No big rocks. No solidity. No situational context on the play call. An attempted knock-out punch when we needed a jab. All duck or no dinner.

We have a good starting XV. Decent bench options with everyone fit, but once we start relying on guys third in the chart, or some of the older squad guys or veterans, especially out of position, anything could happen. Sometimes decent, mostly deeply, deeply inconsistent. We saw that here, alongside the obvious green shoots.

PlayersRating
1. Mark Donnelly★★★
2. Diarmuid Barron★★★
3. Oli JagerN/A
4. Evan O'Connell★★★
5. Fineen Wycherley★★★
6. Sean Edogbo★★★★
7. Ruadhan Quinn★★★
8. Brian Gleeson★★★★
9. Ethan Coughlan
10. Tony Butler
11. Thaakir Abrahams
12. Dan Kelly★★★★
13. Shane Daly★★★
14. Diarmuid Kilgallen
15. Mike Haley★★
16. Lee Barron★★
17. John RyanN/A
18. Michael Ala'alatoa★★
19. Gavin CoombesN/A
20. Jack O'Donoghue★★★★
21. Paddy Patterson★★
22. Tom Wood★★★
23. Sean O'BrienN/A

My standout players were Brian Gleeson, Dan Kelly and Sean Edogbo.

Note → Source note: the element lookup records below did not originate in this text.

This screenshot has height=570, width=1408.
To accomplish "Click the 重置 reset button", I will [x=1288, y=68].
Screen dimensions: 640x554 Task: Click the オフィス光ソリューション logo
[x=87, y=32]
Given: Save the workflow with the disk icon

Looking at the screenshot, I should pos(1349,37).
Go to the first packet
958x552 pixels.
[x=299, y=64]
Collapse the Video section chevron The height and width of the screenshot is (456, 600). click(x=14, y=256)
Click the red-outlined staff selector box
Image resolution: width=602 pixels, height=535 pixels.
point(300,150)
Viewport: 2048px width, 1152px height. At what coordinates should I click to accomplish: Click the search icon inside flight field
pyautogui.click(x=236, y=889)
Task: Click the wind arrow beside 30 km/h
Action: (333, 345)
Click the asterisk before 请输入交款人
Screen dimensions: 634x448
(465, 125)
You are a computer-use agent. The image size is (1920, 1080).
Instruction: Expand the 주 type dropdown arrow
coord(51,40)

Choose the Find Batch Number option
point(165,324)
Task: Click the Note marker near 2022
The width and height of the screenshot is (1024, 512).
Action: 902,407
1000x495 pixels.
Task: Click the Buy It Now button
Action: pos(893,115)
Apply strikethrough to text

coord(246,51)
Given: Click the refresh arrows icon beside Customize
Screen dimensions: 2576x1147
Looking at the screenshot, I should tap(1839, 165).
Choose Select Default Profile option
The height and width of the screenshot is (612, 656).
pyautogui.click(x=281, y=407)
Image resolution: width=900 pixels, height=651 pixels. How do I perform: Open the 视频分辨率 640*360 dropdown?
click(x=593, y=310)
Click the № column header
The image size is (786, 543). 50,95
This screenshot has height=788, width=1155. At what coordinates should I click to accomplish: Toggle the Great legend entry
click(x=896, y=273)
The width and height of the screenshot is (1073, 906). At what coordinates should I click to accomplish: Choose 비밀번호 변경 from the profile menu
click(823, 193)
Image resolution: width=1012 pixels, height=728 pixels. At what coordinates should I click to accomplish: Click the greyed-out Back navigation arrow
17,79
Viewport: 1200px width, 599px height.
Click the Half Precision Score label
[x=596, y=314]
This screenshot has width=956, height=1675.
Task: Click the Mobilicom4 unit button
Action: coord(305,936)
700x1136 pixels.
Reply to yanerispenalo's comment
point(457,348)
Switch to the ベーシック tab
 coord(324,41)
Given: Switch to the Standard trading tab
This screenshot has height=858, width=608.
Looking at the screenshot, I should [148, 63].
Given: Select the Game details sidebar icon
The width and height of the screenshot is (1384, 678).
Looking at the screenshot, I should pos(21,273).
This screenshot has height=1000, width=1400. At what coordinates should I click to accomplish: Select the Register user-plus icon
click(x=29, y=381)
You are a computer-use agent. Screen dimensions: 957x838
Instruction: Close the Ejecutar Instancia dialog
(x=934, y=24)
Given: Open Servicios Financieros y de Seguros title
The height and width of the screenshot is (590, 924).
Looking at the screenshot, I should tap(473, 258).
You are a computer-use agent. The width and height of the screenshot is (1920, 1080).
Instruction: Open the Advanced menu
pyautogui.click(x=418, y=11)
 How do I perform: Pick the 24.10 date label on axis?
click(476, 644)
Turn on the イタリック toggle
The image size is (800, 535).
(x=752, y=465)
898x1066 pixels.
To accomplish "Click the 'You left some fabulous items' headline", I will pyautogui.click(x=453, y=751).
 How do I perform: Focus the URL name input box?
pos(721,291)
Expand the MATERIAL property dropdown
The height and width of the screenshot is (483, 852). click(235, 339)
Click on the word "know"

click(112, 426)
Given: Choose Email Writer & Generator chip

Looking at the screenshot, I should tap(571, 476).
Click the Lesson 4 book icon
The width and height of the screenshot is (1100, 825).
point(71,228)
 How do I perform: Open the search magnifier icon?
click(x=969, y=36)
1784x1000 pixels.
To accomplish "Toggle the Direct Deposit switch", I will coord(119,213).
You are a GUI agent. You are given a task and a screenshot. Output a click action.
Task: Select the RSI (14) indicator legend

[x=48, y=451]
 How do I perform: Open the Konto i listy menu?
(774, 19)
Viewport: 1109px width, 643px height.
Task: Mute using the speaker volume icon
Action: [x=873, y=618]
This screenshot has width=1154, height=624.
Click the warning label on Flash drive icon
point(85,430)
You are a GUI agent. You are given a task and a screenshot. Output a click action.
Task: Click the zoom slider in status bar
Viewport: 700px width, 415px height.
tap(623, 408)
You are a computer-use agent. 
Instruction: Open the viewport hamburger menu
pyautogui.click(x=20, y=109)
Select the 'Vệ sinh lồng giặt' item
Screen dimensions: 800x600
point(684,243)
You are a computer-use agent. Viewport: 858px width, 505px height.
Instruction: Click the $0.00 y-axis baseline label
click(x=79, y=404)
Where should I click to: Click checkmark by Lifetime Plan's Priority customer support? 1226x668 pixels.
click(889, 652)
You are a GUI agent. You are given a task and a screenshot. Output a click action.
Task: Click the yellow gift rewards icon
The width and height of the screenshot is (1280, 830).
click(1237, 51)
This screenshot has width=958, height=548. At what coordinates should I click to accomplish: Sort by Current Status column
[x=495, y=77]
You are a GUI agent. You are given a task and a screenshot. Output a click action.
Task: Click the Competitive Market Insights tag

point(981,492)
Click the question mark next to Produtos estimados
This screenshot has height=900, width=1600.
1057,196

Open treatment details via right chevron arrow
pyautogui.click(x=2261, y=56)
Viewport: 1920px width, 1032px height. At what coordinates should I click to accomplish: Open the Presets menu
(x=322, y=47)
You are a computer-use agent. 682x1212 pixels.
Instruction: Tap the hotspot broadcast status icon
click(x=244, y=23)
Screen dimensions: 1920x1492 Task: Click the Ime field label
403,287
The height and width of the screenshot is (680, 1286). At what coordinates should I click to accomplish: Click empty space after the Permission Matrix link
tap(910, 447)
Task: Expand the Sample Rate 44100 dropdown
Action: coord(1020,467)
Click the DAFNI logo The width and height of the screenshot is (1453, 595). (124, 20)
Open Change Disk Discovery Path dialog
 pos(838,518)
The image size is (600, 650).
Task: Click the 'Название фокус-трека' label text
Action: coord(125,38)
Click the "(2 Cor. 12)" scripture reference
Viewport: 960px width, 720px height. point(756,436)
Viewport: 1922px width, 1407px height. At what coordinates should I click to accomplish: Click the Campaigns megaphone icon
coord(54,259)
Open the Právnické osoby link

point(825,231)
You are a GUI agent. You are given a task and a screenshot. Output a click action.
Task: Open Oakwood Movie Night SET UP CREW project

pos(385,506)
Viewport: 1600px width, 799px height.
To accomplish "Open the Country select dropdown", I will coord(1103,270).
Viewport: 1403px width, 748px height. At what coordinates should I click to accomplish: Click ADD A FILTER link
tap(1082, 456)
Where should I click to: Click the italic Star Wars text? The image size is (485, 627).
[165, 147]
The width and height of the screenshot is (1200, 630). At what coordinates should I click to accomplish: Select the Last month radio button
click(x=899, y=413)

Dan Kelly basically did the defensive work of three players for most of the game, and still had the gas to finish a try from 60m in one of the biggest “fine, I’ll do it myself” moments you’ll see this season. He passed well, carried well and cleaned up more messes than a janitor on crystal meth.

Brian Gleeson scored one, should have scored another and was a constant source of go-forward ball while also making 16 carries and 24 tackles. Put him alongside a few more hitters in the central spaces and watch him dominate.

Sean Edogbo, in these last two weeks, looks like the perfect fit for our #6 role. He’s great in the air, a reliable tracking defender with huge range, while being a dominant, explosive ball carrier on the edges.

I mean, look at that. The Glasgow #12 shows him the outside, and Edogbo is just gone. Only an excellent cover tackle takes him down, but that’s what Sean Edogbo can do. Explosive, powerful, and with an intelligence at the offensive breakdown that points at an incredibly complete young player.